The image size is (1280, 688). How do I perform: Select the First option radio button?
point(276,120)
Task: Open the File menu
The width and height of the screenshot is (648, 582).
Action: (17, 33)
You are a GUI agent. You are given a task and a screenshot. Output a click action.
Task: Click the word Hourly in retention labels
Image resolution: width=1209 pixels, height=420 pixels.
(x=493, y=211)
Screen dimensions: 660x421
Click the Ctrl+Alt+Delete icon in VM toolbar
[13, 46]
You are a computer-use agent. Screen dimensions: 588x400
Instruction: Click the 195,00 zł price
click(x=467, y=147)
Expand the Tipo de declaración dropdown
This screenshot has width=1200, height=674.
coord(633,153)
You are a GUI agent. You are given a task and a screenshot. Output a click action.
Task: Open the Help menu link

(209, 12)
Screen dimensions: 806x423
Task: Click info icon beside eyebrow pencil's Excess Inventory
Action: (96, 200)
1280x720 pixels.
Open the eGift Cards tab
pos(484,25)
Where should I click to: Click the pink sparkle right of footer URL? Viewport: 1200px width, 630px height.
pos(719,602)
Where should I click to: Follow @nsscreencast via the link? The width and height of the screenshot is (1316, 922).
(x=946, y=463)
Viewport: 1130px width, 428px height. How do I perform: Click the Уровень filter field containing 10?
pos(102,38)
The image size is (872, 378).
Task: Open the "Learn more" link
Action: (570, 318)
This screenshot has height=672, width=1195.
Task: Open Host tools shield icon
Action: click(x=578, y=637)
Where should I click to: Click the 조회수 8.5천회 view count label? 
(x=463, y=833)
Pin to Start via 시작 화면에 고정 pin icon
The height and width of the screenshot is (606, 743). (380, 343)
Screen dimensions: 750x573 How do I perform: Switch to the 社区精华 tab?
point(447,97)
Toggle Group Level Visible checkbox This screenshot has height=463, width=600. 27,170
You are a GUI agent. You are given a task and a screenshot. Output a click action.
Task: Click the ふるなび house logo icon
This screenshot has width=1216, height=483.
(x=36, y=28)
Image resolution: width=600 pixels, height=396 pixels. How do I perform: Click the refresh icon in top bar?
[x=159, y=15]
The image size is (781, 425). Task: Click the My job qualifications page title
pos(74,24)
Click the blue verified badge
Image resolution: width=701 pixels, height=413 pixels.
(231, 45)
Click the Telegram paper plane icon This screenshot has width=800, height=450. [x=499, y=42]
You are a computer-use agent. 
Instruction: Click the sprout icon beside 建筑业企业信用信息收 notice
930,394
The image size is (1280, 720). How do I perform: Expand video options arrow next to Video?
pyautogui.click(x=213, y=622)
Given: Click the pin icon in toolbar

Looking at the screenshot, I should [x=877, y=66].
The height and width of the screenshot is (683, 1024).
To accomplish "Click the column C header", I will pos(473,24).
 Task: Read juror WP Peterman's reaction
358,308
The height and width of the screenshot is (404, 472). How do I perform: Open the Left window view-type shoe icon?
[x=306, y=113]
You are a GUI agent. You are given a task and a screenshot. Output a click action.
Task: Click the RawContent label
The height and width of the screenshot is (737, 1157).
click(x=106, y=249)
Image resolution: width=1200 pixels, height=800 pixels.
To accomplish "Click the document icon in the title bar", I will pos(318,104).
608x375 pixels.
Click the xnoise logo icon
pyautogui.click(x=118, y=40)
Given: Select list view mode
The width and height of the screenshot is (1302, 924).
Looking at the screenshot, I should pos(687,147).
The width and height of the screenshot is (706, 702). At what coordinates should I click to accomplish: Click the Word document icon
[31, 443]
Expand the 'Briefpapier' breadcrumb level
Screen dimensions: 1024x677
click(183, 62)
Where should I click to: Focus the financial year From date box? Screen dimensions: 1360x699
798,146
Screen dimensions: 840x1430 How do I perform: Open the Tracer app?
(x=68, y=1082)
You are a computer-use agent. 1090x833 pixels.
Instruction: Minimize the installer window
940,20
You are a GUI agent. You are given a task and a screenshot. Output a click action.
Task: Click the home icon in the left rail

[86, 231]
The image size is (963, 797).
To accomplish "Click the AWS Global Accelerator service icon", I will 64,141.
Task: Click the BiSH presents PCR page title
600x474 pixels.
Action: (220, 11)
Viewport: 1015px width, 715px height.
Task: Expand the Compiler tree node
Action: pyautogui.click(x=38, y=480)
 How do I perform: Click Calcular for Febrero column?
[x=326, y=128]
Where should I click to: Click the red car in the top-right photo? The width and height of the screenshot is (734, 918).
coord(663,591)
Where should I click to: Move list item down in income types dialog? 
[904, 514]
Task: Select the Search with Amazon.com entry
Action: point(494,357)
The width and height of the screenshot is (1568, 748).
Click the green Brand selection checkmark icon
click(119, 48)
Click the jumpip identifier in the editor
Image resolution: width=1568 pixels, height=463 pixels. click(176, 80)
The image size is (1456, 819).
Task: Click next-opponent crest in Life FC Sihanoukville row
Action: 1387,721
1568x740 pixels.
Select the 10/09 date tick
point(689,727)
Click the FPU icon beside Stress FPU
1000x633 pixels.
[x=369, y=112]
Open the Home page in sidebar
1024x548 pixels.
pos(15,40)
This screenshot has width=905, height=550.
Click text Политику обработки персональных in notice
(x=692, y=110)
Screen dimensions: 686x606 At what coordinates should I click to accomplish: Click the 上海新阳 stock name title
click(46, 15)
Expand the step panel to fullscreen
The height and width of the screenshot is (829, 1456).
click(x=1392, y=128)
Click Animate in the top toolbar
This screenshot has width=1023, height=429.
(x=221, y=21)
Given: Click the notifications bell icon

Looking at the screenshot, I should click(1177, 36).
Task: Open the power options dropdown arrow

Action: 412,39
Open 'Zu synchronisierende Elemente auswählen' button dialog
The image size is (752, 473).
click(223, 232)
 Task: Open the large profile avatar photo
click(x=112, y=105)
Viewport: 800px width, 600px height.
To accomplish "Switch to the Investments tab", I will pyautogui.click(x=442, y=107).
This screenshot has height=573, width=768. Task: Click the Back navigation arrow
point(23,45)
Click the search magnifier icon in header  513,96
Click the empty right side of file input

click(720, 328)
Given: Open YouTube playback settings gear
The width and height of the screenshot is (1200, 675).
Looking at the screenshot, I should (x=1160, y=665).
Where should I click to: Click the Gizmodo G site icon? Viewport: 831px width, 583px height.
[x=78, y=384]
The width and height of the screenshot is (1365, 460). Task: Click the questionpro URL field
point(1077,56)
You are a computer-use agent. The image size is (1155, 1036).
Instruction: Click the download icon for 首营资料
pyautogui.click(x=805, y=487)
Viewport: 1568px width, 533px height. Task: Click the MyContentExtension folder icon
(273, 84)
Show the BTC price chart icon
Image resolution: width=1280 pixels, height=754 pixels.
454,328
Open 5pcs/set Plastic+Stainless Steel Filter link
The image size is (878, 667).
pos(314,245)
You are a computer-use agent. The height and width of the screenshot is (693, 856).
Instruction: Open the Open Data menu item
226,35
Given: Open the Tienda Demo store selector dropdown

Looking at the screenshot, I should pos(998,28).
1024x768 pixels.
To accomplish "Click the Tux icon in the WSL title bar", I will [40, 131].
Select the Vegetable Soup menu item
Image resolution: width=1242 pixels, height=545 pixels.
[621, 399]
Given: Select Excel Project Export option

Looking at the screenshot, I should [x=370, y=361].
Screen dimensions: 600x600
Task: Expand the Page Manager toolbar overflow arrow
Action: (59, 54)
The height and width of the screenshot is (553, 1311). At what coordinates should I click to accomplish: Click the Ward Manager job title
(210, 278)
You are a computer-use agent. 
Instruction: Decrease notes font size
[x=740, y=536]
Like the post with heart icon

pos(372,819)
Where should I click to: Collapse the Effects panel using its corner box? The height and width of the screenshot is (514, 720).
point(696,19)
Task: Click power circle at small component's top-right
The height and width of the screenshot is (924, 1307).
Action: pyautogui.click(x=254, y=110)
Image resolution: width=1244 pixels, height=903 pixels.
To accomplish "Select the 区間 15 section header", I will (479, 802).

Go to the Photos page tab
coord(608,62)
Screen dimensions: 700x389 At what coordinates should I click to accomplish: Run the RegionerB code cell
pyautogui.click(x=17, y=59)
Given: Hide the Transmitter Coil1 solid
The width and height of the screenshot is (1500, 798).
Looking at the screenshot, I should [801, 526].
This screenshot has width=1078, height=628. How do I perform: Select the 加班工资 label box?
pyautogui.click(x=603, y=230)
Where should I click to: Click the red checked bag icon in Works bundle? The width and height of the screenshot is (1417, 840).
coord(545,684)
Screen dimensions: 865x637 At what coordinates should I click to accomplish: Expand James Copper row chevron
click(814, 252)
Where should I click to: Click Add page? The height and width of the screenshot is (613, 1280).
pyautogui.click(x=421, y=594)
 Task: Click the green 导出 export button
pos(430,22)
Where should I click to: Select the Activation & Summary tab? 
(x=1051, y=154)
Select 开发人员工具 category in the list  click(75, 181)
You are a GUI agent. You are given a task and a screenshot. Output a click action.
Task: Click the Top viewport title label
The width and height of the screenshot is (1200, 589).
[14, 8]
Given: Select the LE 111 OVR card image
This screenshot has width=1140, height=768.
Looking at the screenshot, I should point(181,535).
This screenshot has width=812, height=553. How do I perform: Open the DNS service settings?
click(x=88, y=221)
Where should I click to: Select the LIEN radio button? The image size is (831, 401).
^^^^^^^^^^^^^^^^
- _Task objective_: Reproduce only the lines running from the one that contains "Given: Select the LE 111 OVR card image" to the last line of the records.

- _Written answer_:
Given: Select the LE 111 OVR card image
This screenshot has width=1140, height=768.
Looking at the screenshot, I should point(181,535).
This screenshot has width=812, height=553. How do I perform: Open the DNS service settings?
click(x=88, y=221)
Where should I click to: Select the LIEN radio button? The image size is (831, 401).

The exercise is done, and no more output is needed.